Caught off guard before his campaign begins, Perdue launches primary bid

By Tom Baxter
The last thing he wanted to do, former Sen. David Perdue told the Atlanta Journal-Constitution last week, was run a campaign. Yet here he is.
Rumors that he would announce a bid for governor have swirled for about a month, but Perdue admitted in the interview that Stacey Abrams dictated the timing of his entry in the race with her announcement days before.
Losing no time since then, he has jumped in the middle of one sticky issue, the Buckhead City movement, latched on to another, eliminating state income taxes, and turned up the burner on the stickiest issue of all, last year’s election.
There’s little way for a Republican to take sides in the Buckhead City debate without offending another Republican. One glance at the organizing committee for the new group opposing Buckhead separating from Atlanta should be proof enough of that. There is a certain, shall we say, affinity between Donald Trump’s Georgia campaign and the cityhood movement, but Perdue should have those people on his email list already.

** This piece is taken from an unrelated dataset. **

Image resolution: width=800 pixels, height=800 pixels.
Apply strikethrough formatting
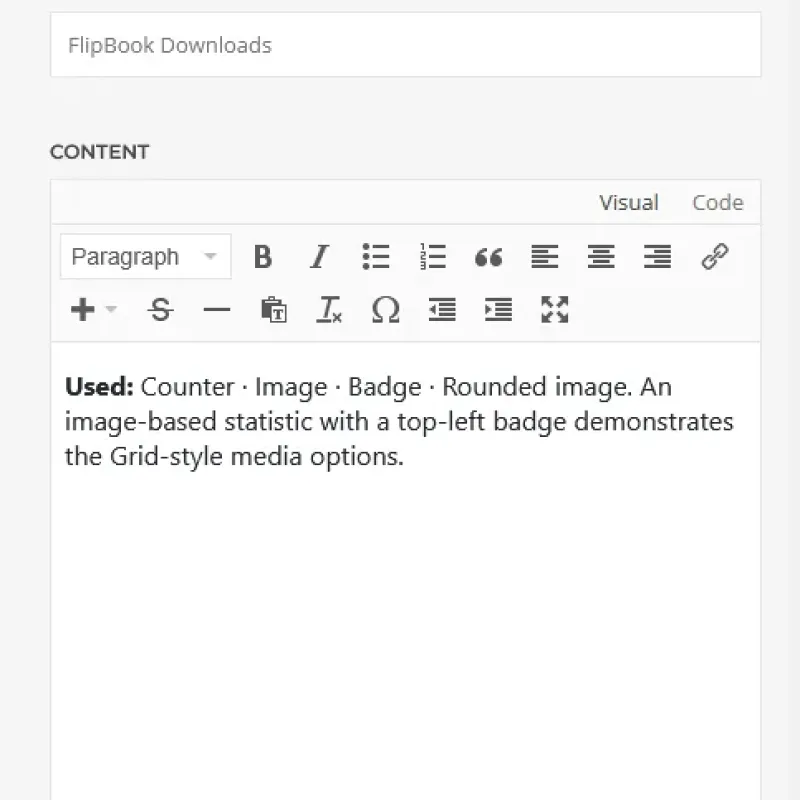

There are entire think tanks devoted to articulating the arguments for and against eliminating income taxes. What’s notable about Perdue’s embrace of the idea is that it already was a signature issue for Sen. Butch Miller in his campaign for lieutenant governor. Miller also has strong ties to the Trump campaign. Perdue approached the issue as a big picture kind of guy.
“I’m laying out the high ground here,” he said last week, which means the legislature and state bean counters would be left to work out the messy details of a $14 billion hole in the state budget.
Perdue capped off his hurried first campaign week by joining a lawsuit brought by Grace Lennon, a Fulton County resident, against outgoing Fulton County elections director Richard Barron, the county elections board and county commission. It seeks an examination of what by now must be one of the most thoroughly examined batches of votes in Georgia history, the county’s absentee votes from the 2020 presidential election.
“Look, I’m not trying to re-litigate the 2020 election, but what I am trying to do is find the people who broke the law and bring them to justice,” Perdue said in an interview with the north Georgia news site Fetch Your News. In a statement released by his lawyers, Perdue said he brought the suit “to shine light on what I know were serious violations of Georgia law.”
Perhaps what Perdue meant, when he said he wasn’t re-litigating what it looks like he’s re-litigating, is that he’s no longer trying to overturn the election results, but just to bring the righteous arm of Justice down on those who he knows broke the law.
House Speaker David Ralston, in an interview with GPB’s Rahul Bali, had a dire warning for his party about where this could lead next year.
“As someone who has been a Republican all of his life, if this election in 2022 becomes a referendum or a re-litigation of 2020, the Republican Party in Georgia is going to suffer a bloodbath. And you can put that down,” Ralston said.
Gov. Brian Kemp, meanwhile, was not taken off-guard in any visible way when Abrams announced — or when Perdue announced, for that matter — and hasn’t taken sides on Buckhead or anything else that might cost him Republican votes. Nor has he shown the least appetite for revisiting last year’s election.
In a Fox 5 Atlanta/Insider Advantage poll, Kemp had a 41-22 percent lead over Perdue which shrank to a 34-34 tie when the same voters were reminded that Trump planned to endorse Perdue. This might not seem very encouraging for Kemp, knowing that Trump is sure to target him throughout the campaign.
But the fact that a substantial number of Trump-leaning Republicans had to be reminded about Perdue’s ties with the former president, along with Kemp’s advantage in the straight-up question, should be welcome news to the Kemp camp. As should the political instincts shown by his opponent so far.
The Democratic strategist James Carville once observed that businessman candidates were like bananas: the longer they stayed on the shelf, the worse they look. Perdue has served a term in the U.S. Senate in addition to his business career, but this long election campaign will test his shelf life.